All over the world, dark corners of the popular imagination are filled with thoughts of fearsome beings that could not exist anywhere else, but whose grip on the personality can be strong and unrelenting. The more harmless will come to the surface in nightmare, a blending of the real and the fantastic; at worst, they give rise to harmful and dangerous psychoses.

None of these creatures of darkness, or monsters from the id, to quote from Forbidden Planet, a popular science fiction film of the nineteen-fifties, is more ubiquitous in modern culture than the vampire. It crosses terror with desire and at the same time confuses fear of death with the hopeless and helpless search for immortality.

The idea of a creature which drinks blood, human or otherwise, is not entirely fantasy. Three species of bat, indigenous to Central and South America, feed on the blood of other large animals, including cattle. The bite may not as a rule be fatal but the vampire bat can transmit infections which can be serious if not treated. The common flea and a few species of bird have diets that consist at least partly of blood. Yet the ancient origins of the vampire as a supernatural being do not lie in zoology. Rather, the term vampire, applied to the creature of folklore, attached itself to bloodsucking species in more modern times.

The literary vampire, the one which haunts our horror stories and gothic novels today, and has cast its spell over Hollywood for four or five generations, has its origins in central Europe. Its best-known embodiment is a character in a nineteenth century novel by an Irish theatre manager and sometime writer called Abraham Stoker.

Bram Stoker, as he is known, did not invent the literary vampire, but its continuing popularity undoubtedly stems from his work. In the century or so since his Dracula novel was published it has probably spawned more copycats, spin-offs, parodies and sequels than any other novel of its genre. That is without a mention of the countless film adaptations of the work. Told partly in epistolary form, Dracula is set in Transylvania, London and Whitby, in the northeast of England.

Dracula is not a great novel. Even by the standards of 1900 it is ponderous and not especially strong in the drawing of character. Long passages of prose without dialogue make it slow reading.
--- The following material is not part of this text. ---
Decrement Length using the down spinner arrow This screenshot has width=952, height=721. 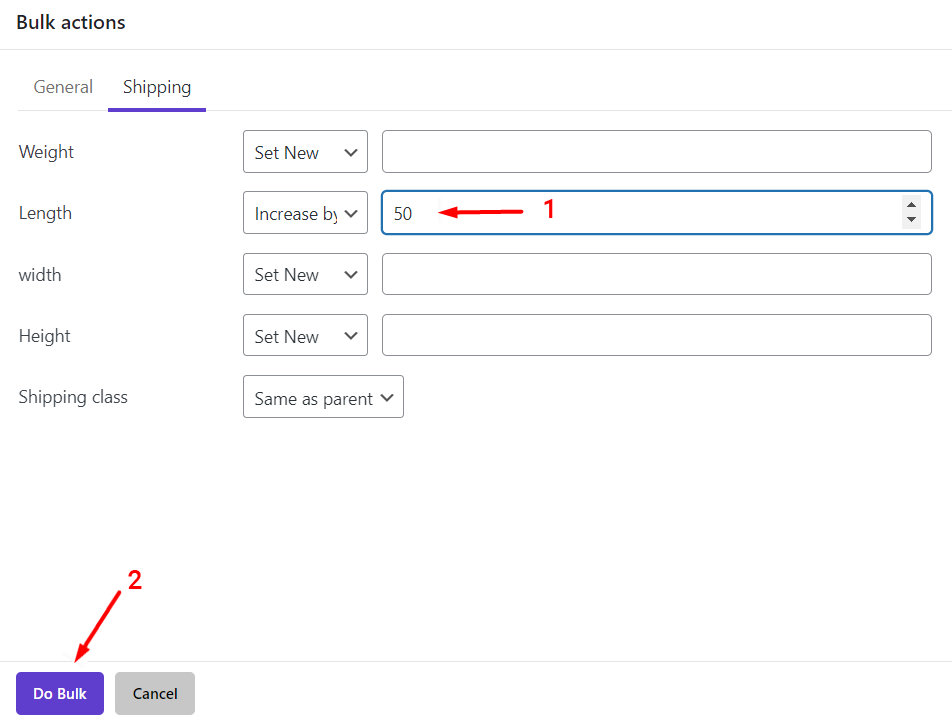click(911, 220)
The story’s lasting popularity is more due to translations for the screen than to literary quality.

The plot is a familiar one (though the movie industry has taken more liberties with it than it need, or ought). A young English lawyer, Jonathan Harker, travels to Transylvania to conclude a property deal with Count Dracula. Dracula imprisons him and travels to England to take possession of the properties, and to work his evil on Harker’s fianceé, Mina, and her acquaintances. In Whitby, having turned Mina’s best friend, Lucy Westerna, into a vampire, he tries to convert Mina herself. While increasingly influenced by Dracula, Mina and three male admirers, with Harker and a certain Professor Van Helsing, pursue the undead count to his lair and eventually destroy him.

Stoker was not the first Irishman to write a vampire story. About 25 years before the publication of Dracula, his countryman Joseph Sheridan le Fanu wrote a short novel entitled Carmilla about an undead countess who preys on young girls among the castles and forests of central Europe.
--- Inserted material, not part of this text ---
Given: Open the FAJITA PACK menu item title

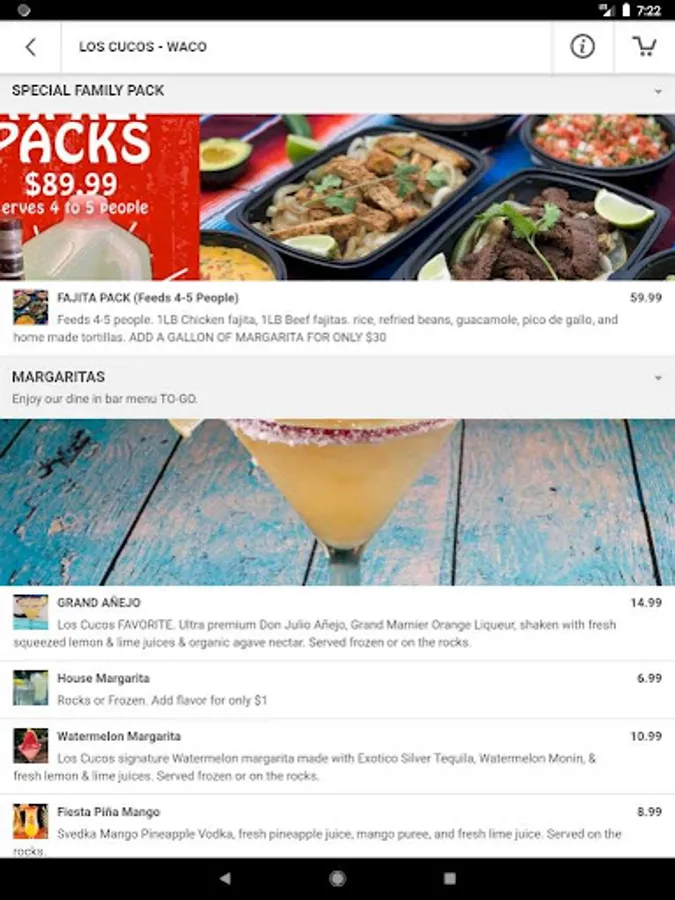Looking at the screenshot, I should [148, 298].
There is little characterisation in Carmilla. It is told by a single narrator, Laura, a girl who lives with her father in a castle in the middle of a forest in Styria, on the border between Austria and Slovenia. Following a coach accident near her home, Laura meets and befriends Carmilla, unaware that she has a hidden agenda. To anyone brought up on Hammer films, the action is predictable. Carmilla proves to be a vampire who takes advantage of her host’s hospitality. Le Fanu plays games with anagrams of the title, demonstrating either a lack of imagination or great originality depending on the reader’s mood. Whichever it is, the vampire’s alter personae are suitably ghoulish and she gets through her victims in typical Hammer fashion.

Carmilla is very much a novel of its time, and the style, like that of Dracula, is heavy by today’s standard. However, because it is short, it is less laborious to read and is indeed is very enjoyable as an early exaample of the genre.